El trasvase del poder compra no se origina en una chistera de mago, nace de una más racional y justa distribución de los beneficios generados, o, en términos más concretos del reparto equitativo de la riqueza creada entre: a) el capital humano empleado de cada empresa, b) y una retribución al capital ajustada a la rentabilidad-riesgo esperada.

A largo plazo la diferencia entre clases sociales, en el nivel de renta y riqueza acumulada, disminuirán. Intentar disminuir las diferencias entre clases sociales, mediante impuestos más progresivos, siendo su final engordar más a los ya regordetes Estados occidentales, no es la solución como algunos economistas sugieren. Los Estados, quieran que no, antes o después, por imperativo social tendrán que adelgazar, y, en algunos casos, mucho (España). La solución a las crecientes diferencias inter-clases de las economías occidentales, pasa por trasvasar parte de la riqueza creada (productividad), de manera equitativa (sin populismos), a quien es actor y origen de la misma; salvaguardando la libertad en la retribución diferente a cada directivo y empleado en función de su mayor o menor calidad relativa, la obligación de cumplir con la rentabilidad esperada por los accionistas, y la singularidad y circunstancias de cada empresa y sector.

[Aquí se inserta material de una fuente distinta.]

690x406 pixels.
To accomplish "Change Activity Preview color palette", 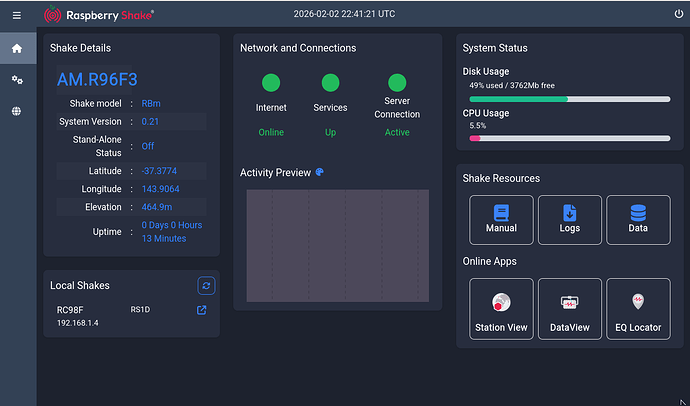I will pos(320,172).
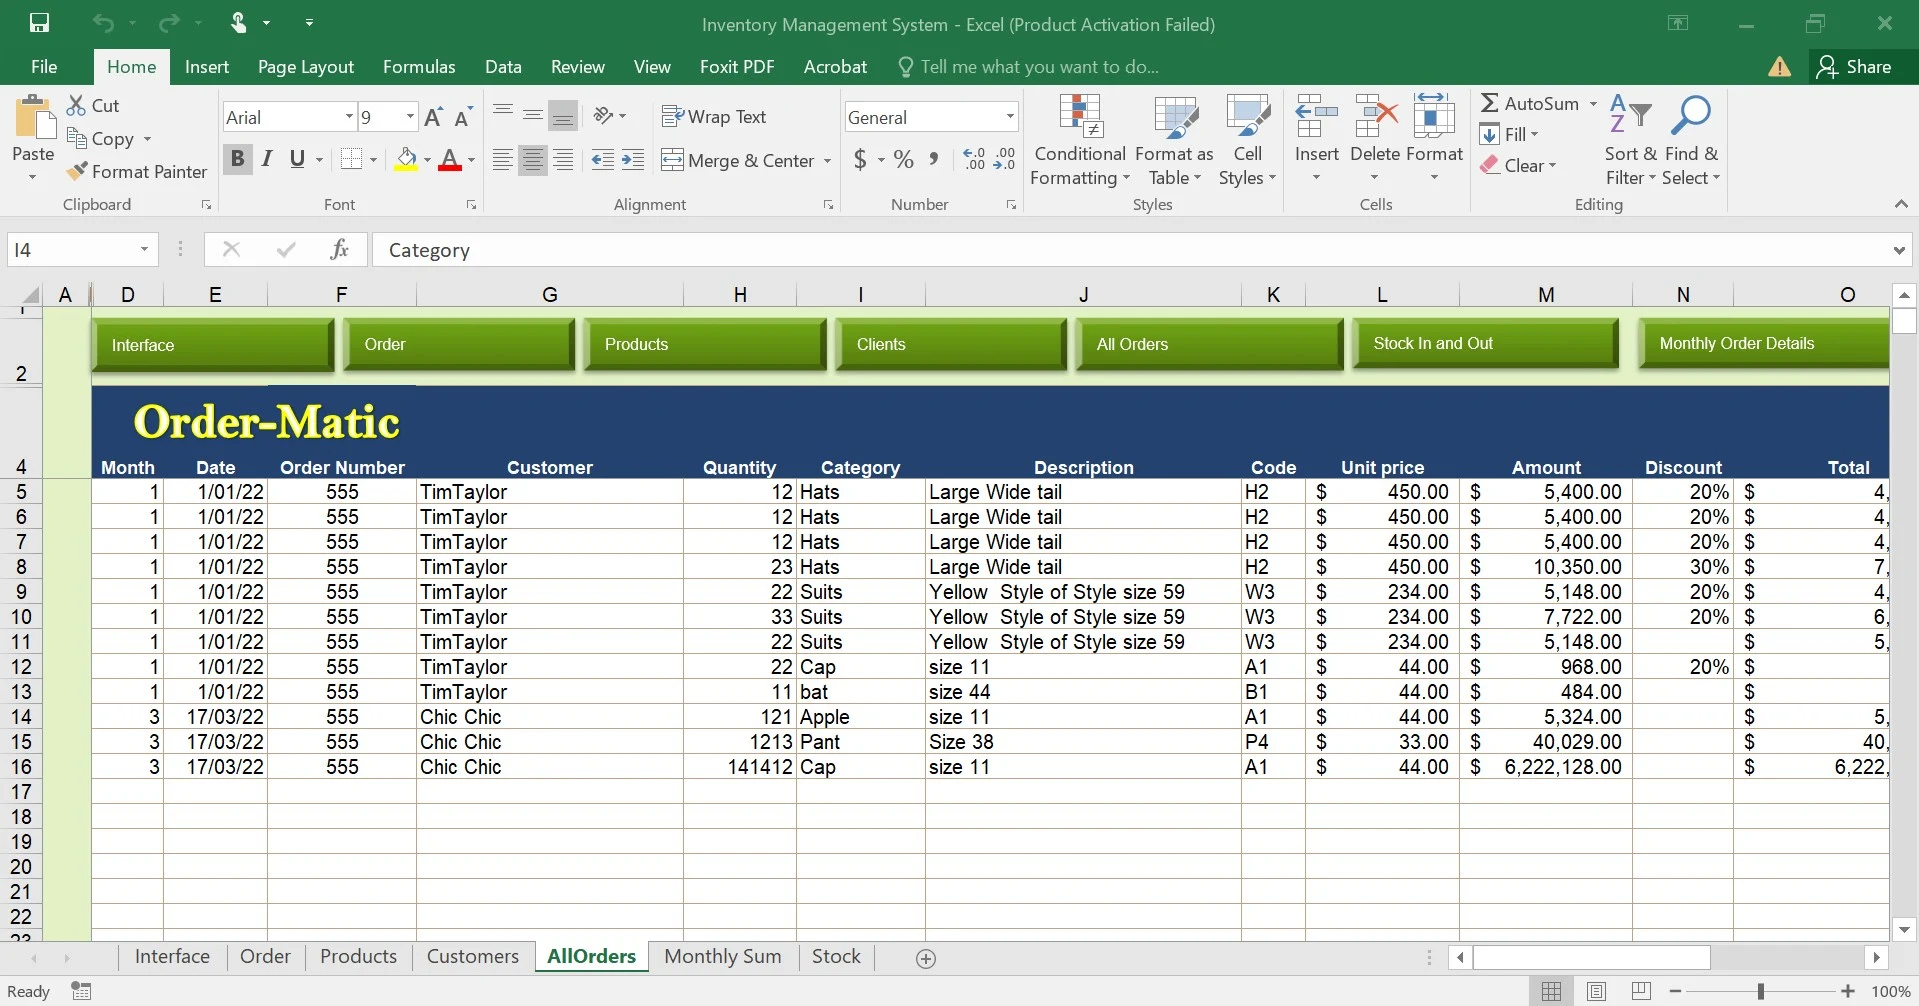Click the Format Painter brush icon

click(x=77, y=172)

La propuesta realizada, ajustándose al sistema de libre mercado actual, dará lugar a una relación laboral tremendamente eficiente y equitativa. España podría llegar a revolucionar y liderar la creación de empleo a nivel mundial, desde un modelo o marco de relaciones laborales, innovador y sencillo, que convierte al sistema de retribución en elemento critico, racional y justo, para el logro del bienestar general, y sobretodo, para la creación futura de empleo.

Mencionaba Smith, el espíritu “egoísta” que mueve al ser humano en su actuar económico (...) El objetivo de este Pacto Nacional por la Productividad, es que el “espíritu interesado” de cada actor sea verdadero motor, o cómplice activo y permanente, para el éxito del conjunto del sistema económico español, en beneficio de todos y, en especial, de los más débiles.